The documentation is in the form of simple website, written in Markdown with the HTML generated with Jekyll.

Organization

  • the *.mkd files are the source for the documentation website - they're very readable as plain text files, too, if you're just digging through the repository.
  • static/ contains the static JavaScript, CSS and images for the site.
  • _layouts/default.html contains the main layout for the site. There's only 1 layout for now, although there could others in the future.
  • electrical/ contains the electrical design files and documentation.
  • mechanical/ contains the mechanical housing design files and documentation.
  • assembly/ contains documentation to support final assembly at a fabrication house.

Local development

If you do not have ruby and RubyGems installed (you already do on OS X), see below.
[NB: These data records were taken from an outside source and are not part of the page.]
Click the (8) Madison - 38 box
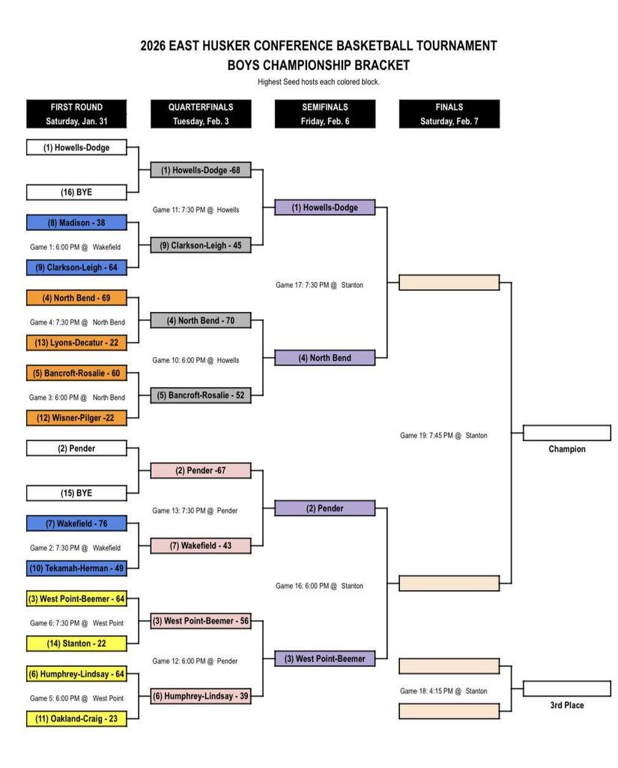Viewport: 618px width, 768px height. pos(76,223)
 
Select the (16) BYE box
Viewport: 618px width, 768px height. pos(76,193)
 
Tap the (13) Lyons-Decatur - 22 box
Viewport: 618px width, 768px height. pos(76,343)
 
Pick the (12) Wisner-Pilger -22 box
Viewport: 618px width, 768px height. pos(76,418)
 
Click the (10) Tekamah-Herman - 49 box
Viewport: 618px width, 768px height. pos(76,568)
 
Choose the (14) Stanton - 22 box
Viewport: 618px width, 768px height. pos(76,644)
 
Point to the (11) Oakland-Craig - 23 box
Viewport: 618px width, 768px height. pos(76,718)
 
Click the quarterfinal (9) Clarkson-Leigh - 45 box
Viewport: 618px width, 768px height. pos(201,245)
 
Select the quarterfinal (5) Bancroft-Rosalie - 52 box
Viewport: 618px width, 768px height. pos(201,395)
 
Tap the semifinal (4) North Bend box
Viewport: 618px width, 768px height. pos(324,358)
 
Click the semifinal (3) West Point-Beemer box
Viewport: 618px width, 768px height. pos(324,658)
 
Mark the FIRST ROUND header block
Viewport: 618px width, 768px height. pos(76,114)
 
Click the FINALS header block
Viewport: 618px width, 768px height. pos(449,114)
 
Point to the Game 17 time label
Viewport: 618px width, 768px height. pos(319,285)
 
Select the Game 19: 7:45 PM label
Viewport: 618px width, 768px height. pos(443,435)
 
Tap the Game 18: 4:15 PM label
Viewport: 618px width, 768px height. pos(443,691)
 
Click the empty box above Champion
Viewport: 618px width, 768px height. pos(566,433)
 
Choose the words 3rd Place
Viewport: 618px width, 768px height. pos(566,705)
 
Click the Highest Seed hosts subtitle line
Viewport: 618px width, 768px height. pos(318,82)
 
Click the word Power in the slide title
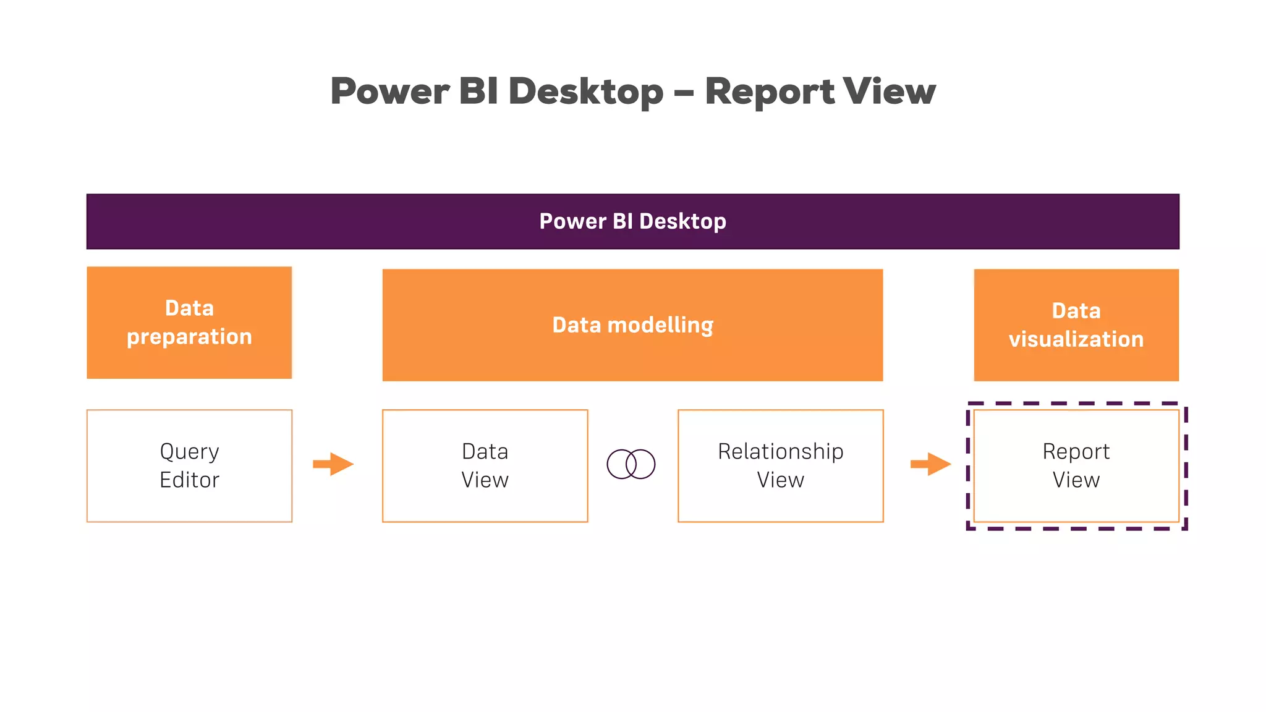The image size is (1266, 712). point(389,91)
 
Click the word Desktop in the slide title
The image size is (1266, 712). point(585,91)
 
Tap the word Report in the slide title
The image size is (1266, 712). point(769,91)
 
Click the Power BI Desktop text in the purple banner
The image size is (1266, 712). point(632,221)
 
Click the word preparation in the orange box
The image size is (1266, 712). point(189,337)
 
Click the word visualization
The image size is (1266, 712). point(1076,339)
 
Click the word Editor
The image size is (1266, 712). point(189,480)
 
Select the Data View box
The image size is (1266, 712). point(485,465)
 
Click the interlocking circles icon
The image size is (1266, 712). point(631,464)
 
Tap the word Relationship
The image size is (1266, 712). point(780,452)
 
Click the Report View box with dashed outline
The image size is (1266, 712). point(1076,465)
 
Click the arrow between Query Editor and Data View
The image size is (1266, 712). point(333,464)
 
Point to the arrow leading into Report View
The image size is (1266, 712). point(930,464)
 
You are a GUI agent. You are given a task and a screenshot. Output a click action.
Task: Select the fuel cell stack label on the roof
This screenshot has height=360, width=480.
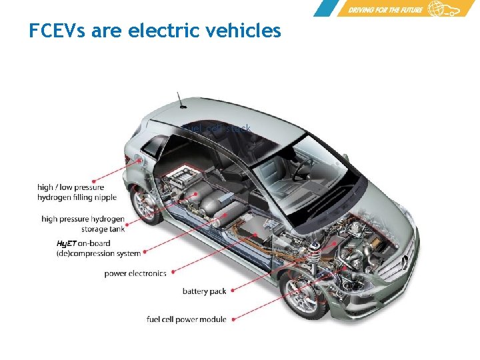pos(216,128)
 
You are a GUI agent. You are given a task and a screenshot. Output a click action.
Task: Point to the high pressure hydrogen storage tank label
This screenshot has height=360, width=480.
pos(83,223)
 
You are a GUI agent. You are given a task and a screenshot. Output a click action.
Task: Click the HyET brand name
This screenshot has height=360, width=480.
pos(67,243)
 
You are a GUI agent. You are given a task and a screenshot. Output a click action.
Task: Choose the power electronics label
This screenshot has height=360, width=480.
pos(135,273)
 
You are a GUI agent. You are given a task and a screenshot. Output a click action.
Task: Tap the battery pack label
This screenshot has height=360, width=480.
pos(204,291)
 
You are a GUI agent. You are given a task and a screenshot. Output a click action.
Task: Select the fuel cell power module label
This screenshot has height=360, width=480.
pos(186,319)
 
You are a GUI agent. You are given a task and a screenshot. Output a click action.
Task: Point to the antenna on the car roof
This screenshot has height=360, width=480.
pos(179,99)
Assuming you have Ruby and RubyGems installed:

$ gem install rdiscount jekyll

Then, assuming you have Python's pip installed:

$ pip install pygments

Then run the local development server:

$ cd reference-vi
reference-vi/ $ jekyll serve -w

and point your browser to http://localhost:4000.
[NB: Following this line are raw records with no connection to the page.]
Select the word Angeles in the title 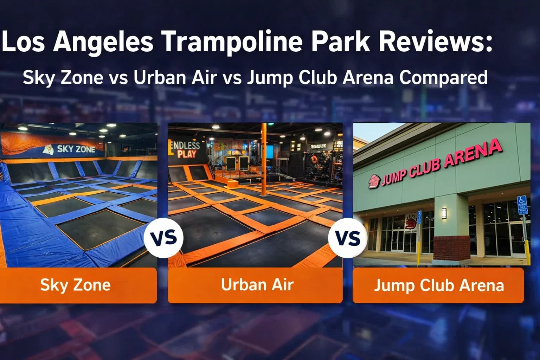click(x=103, y=42)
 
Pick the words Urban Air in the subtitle click(x=175, y=78)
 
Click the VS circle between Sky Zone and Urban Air click(x=163, y=238)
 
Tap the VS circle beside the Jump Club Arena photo click(x=348, y=238)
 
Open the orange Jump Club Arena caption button click(x=438, y=285)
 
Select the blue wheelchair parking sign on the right click(x=522, y=205)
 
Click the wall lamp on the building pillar click(x=444, y=213)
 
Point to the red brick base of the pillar click(x=452, y=248)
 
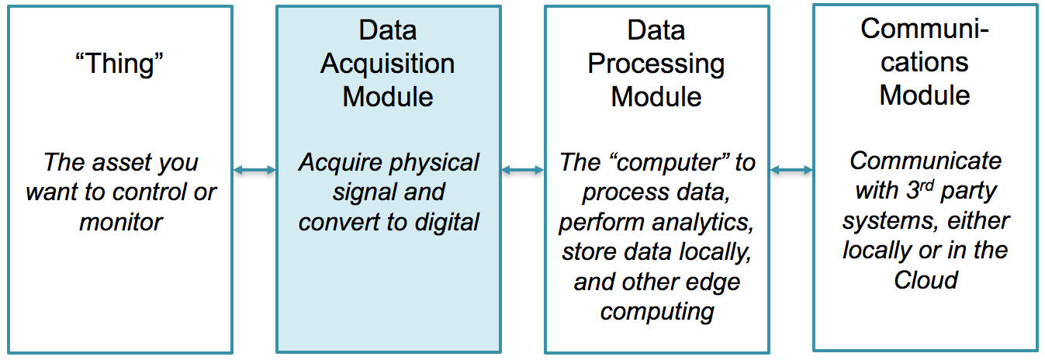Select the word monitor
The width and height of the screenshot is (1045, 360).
tap(121, 222)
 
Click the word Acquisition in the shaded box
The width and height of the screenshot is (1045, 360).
tap(387, 64)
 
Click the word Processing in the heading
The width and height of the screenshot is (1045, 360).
tap(656, 64)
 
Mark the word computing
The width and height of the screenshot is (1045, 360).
tap(656, 311)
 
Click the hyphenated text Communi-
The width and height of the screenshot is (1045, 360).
tap(925, 29)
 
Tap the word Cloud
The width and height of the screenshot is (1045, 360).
tap(926, 279)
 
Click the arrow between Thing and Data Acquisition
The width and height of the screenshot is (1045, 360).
tap(254, 170)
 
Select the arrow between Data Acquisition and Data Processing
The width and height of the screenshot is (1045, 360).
tap(522, 170)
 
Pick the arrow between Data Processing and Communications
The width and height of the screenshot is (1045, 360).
tap(791, 170)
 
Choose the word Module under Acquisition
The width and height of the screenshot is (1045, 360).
tap(387, 97)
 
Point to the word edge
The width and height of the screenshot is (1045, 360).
tap(717, 282)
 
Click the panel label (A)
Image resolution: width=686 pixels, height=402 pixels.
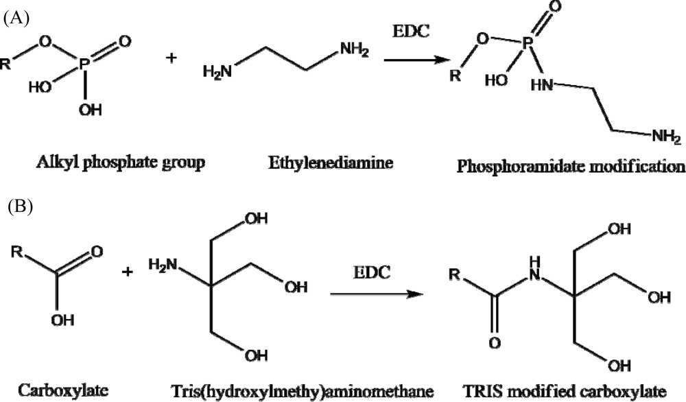point(16,19)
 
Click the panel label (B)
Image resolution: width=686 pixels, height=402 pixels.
point(16,206)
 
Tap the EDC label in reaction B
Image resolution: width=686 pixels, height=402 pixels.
point(370,272)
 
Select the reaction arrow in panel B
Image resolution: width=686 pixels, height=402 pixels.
point(374,294)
Jekyll uses the templates in the repository to generate a static html version of the site. The static version is always dumped in the _site subdirectory in the repository - this is not committed, since it's automatically generated. The -w flag turns on auto-recompilation, so anytime you change a file it will regenerate whatever files have changed, so you just need to refresh the browser to see your latest updates.
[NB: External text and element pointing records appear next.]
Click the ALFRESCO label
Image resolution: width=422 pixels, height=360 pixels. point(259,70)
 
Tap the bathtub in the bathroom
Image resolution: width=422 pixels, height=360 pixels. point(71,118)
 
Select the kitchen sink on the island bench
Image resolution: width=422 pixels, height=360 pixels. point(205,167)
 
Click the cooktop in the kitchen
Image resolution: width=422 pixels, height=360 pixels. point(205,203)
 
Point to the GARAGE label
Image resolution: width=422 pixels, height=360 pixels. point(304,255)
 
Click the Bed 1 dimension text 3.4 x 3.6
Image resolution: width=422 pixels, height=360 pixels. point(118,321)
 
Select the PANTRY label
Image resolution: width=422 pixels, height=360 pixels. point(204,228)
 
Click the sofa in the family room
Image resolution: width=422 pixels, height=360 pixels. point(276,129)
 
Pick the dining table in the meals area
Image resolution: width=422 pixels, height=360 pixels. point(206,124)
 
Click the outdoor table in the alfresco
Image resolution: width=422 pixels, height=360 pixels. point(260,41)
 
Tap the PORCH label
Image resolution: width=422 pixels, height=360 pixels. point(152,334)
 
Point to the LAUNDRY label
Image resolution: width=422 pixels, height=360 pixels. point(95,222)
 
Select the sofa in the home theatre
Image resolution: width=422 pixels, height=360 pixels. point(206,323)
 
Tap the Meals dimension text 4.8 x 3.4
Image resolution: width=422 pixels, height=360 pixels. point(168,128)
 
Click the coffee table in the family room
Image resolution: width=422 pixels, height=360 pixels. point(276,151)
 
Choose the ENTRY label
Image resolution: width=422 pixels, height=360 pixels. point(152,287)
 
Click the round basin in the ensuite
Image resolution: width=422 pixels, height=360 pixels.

Installing Ruby and RubyGems

Cygwin in Windows

TODO is this necessary anymore?

Install the ruby, make, gcc, libiconv and zlib packages in Cygwin using the setup.exe you downloaded earlier. Download the RubyGems TGZ package from http://rubygems.org/pages/download and put it in C:\cygwin\home\<your username>. Fire up Cygwin and run this:

$ tar -xzf rubygems*.tgz
$ cd rubygems*
$ ruby setup.rb

Jekyll depends on posix-spawn v0.3.6, but that has a problem with compiling in Cygwin. The latest development version works, though, so install that gem from source before continuing:

$ git clone https://github.com/rtomayko/posix-spawn.git
$ cd posix-spawn
$ gem build posix-spawn.gemspec
$ gem install posix-spawn-0.3.6.gem

If you didn't get any errors, return to the top of this section and install jekyll.

Going Live

The documentation site is hosted on GitHub pages, so deploying is as simple as commiting your changes to the gh-pages branch and pushing to GitHub. It gets regenerated within a minute or two, and then it's live. This of course means don't push anything in the gh-pages branch that isn't 100% done!

License

Copyright (c) 2013 Ford Motor Company

The electrical and mechanical designs in this repository are available under the Creative Commons Attribution 4.0 International license.